Yesterday's performance at Bloomfield Road certainly left something to be desired, as match reports have taken the time to rightly point out, but one thing that bears repeating as people begin to pull their hair over another loss on the road, casting about for scapegoats, is that these are early days with Kenny Dalglish in charge. As the man himself talked about, the feel good factor might be a pleasant change from the status quo in a season without all that many pleasant moments, but that doesn't change that there's hard work to be done and that things on the pitch were never going to change completely overnight. Certainly every Liverpool follower watching yesterday's match will have wanted to see a flowing, dominating victory against Blackpool, but for a club that has spent the past six months playing a regressive, static, and passive brand of football all while being told time and again that a simple draw against Wolves or Blackburn would be a grand success one could hardly dare hope for, it was always going to take time.
It would be well, then, if everybody could for one moment step back and remember that Dalglish has only been in charge for five days now, with only two of those days fully available to train with the squad. While all might wish instant success to go along with the warm and fuzzy themes of return and redemption--as well as to hopefully move up the table far enough that talk might reasonably shift from potential relegation battles to potential European battles--the important things to look for right now are signs of improvement: signs that pass and move, up-tempo, high pressure, lively football might be making its return to Liverpool after a painful absence. It will take time for the squad to fully reacquaint themselves with such concepts as a team, and it will also take time for the squad to overcome the low morale installed in them by Roy Hodgson as he continually sought to lower expectations he found himself overwhelmed by. They may be highly paid professionals, but to pretend that sport doesn't have a large psychological aspect and that after the last six months most of these players aren't running on empty mentally is both naive and foolish. It's all well and good for some to say that shouldn't be the case, but it doesn't change the reality that it is.

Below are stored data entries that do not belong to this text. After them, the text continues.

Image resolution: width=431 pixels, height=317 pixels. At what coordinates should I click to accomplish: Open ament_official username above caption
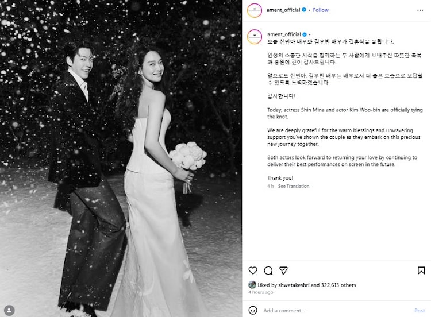[284, 34]
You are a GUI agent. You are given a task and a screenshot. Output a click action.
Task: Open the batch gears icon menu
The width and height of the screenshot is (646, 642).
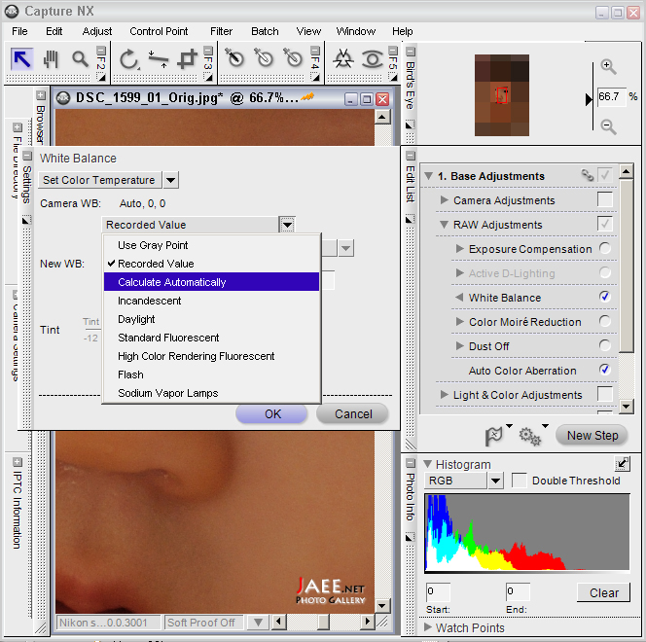(x=530, y=436)
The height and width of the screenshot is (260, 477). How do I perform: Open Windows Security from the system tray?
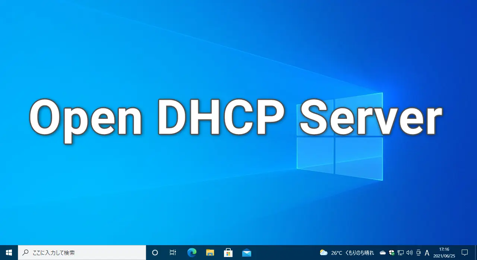(391, 253)
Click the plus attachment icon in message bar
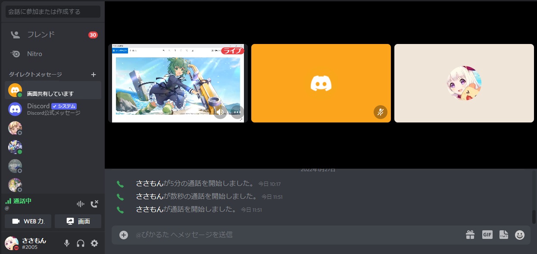Screen dimensions: 537x254 coord(124,235)
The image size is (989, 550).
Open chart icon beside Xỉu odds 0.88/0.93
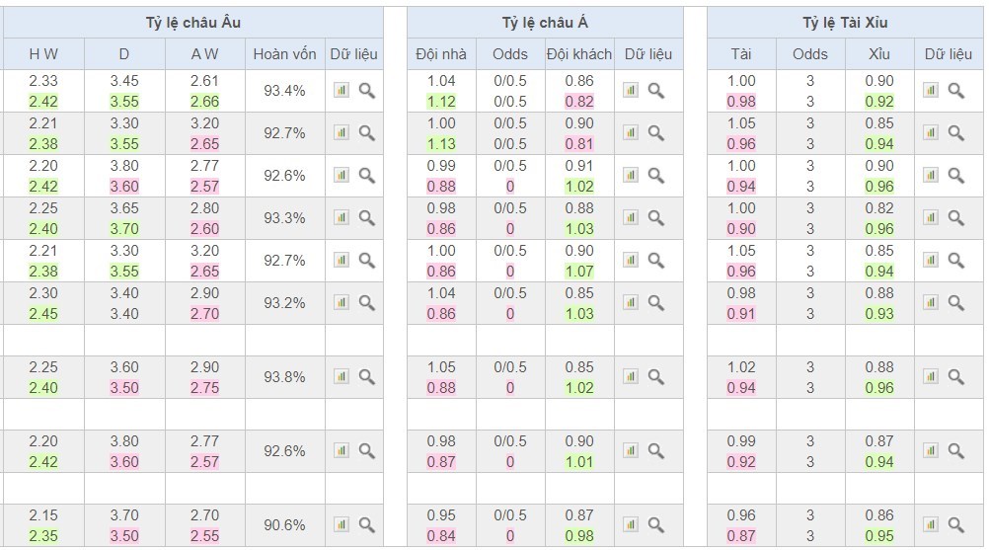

With all of that in mind, it was at least reassuring to see Liverpool come out firing yesterday. It was encouraging to see Torres chase after the ball and boil at percieved injustice. It was encouraging to see the early attempts at possession play, and fullbacks getting forward to provide width. It was encouraging to see a lineup that spoke to a more attacking mindset than has been seen at Liverpool Football Club in recent memory. Kuyt may have continued his poor form; Torres may have become less effective as a fragile squad became impatient and started hitting longer and longer balls; Jovanovic may have looked, if you're being generous, as rusty as one would expect a man who hasn't gotten a match since the Pleistocene to look. Yet none of that is especially meaningful with respect to the reality of where the club is now and Dalglish's attempts to dig them out of the hole Roy Hodgson helped to put them in, even if as Ed rightly pointed out we're getting to the point where the loss of points--given Liverpool's place in the table--starts to become especially worrisome.
Dalglish has had perhaps two training sessions with the squad, and the glut of matches that sees United and Everton sandwiching last night's Blackpool match within the space of a week was never going to help matters as it likely forced more changes to the lineup to keep players fresh and healthy than would have been ideal, so at this point the only legitimate reason for worry would have been if signs of hope hadn't been there. If, for example, Liverpool had come out with the line up that was rumoured beforehand, that might have been reason to worry. Make no mistake, for all that some cheered the presumed team sheet on account of the man in charge, a 442 with four center backs and two holding midfielders would have been--at least on paper--a more conservative approach to a road match than at any time under Roy Hodgson. People obviously didn't want to rip it apart too heavily given the return of an Anfield legend to the dugout, and there might be novel ways to put the suggested pieces together that would make it a successful squad for certain situations, but Hodgson would have certainly been taken to task for the way it appeared to say, "Well, we're on the road against a tough Blackpool side, so maybe we can eke out a draw." Thankfully, of course, the lineup we actually saw when the match began was never intended to try and nick a draw--it was set out to try to get three points, to attack and harry and pressure. Given fitness and suspension issues it meant taking a few gambles on the selection front, but even if those gambles didn't work out it was a powerful symbol of intent that Dalglish chose to make them in the first place where his predecessor would have shied away.
It may not be much, and the club will need to move beyond intent and into the realm of pure results very soon, but for the moment at least clear signs of Dalglish's intent to attempt an aggressive, attacking side that plays with verve and confidence and with its eyes on three points is comforting and much preferable to the obvious alternative. It's also a clear sign that no matter what happens from here on out, at least we can now say that we know for certain what the great man's goals are for the squad's general approach, and that those goals aren't to play for a participant's medal. That may not be everything--one could certainly take issue with, for example, the lack of any attempt to correct the failed gamble on a Jovanovic-Johnson partnership on the left--and there's never any guarantee of success, but for now it's something. And that's a hell of a lot more than we had this time last week.